▶ _Goal of the exercise_: In the material, copy the lines from the one containing "Find the location of a" through the one containing "Delete Layer is", both included, reproducing each line verbatim.

[START OF Provided material]

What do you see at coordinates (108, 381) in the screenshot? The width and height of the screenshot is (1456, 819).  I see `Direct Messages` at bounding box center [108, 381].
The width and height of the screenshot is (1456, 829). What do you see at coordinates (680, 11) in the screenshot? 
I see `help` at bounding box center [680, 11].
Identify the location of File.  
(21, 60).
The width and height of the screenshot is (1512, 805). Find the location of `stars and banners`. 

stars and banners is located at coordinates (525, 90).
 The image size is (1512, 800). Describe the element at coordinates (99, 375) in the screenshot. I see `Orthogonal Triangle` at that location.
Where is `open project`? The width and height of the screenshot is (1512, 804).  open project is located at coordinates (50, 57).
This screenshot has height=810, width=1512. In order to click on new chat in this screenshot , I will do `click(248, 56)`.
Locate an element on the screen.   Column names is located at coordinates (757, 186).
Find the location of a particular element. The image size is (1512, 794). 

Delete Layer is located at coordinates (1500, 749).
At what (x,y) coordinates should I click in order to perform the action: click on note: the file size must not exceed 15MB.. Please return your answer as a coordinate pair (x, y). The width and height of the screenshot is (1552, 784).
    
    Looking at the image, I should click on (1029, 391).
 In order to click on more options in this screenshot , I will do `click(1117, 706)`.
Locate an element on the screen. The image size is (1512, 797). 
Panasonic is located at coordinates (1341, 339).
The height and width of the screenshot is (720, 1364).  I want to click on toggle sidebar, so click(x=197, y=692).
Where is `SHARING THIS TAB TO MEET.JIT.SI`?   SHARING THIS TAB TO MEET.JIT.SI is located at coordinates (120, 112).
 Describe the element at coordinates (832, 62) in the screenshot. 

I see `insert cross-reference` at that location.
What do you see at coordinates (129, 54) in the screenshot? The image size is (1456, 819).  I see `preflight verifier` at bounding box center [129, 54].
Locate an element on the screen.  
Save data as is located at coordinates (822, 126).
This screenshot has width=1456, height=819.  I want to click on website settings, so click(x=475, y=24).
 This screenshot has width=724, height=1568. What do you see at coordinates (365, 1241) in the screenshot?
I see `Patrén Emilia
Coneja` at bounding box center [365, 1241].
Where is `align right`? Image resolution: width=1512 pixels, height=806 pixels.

[END OF Provided material]

▶ _Complete answer_:
Find the location of a particular element. The image size is (1512, 794). 

Delete Layer is located at coordinates (1500, 749).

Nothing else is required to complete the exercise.